About this exercise: Search the material and gather each line with "Quilted" in it.

Data for processing:
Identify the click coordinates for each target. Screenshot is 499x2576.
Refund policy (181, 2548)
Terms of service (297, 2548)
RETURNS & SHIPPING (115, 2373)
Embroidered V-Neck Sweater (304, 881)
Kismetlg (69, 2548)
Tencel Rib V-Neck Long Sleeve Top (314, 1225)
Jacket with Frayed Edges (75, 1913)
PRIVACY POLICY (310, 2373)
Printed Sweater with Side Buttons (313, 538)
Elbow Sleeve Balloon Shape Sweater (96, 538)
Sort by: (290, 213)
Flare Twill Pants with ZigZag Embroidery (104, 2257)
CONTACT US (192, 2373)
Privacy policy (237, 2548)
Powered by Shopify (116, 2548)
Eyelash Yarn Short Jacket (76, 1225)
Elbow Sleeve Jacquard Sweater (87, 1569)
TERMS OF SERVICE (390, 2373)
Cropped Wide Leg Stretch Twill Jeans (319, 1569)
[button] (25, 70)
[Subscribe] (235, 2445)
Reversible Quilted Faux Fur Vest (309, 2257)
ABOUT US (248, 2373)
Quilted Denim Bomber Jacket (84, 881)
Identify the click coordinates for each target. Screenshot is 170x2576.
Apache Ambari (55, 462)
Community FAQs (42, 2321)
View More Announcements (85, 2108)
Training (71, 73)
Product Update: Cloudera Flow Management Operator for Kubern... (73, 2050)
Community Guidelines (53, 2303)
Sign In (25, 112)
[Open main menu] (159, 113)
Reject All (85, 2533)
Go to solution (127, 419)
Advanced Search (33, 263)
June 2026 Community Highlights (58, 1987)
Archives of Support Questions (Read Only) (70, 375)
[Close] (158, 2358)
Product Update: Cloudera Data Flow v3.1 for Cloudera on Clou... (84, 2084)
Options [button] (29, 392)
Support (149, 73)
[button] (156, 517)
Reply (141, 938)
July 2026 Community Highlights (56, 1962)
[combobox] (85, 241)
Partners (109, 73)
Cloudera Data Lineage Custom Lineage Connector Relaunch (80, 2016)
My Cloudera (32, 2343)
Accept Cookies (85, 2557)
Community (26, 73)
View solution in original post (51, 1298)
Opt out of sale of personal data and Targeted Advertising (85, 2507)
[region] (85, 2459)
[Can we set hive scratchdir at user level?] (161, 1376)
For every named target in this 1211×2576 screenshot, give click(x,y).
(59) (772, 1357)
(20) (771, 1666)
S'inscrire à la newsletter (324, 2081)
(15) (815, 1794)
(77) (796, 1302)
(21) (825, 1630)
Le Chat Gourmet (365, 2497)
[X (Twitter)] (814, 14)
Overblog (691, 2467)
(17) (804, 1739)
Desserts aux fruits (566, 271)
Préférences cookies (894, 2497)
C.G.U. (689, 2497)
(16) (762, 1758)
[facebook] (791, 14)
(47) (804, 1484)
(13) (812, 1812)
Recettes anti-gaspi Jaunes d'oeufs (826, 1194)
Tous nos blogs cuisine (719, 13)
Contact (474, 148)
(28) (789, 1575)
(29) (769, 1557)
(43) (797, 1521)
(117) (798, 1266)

Your solution:
Reversible Quilted Faux Fur Vest (309, 2257)
Quilted Denim Bomber Jacket (84, 881)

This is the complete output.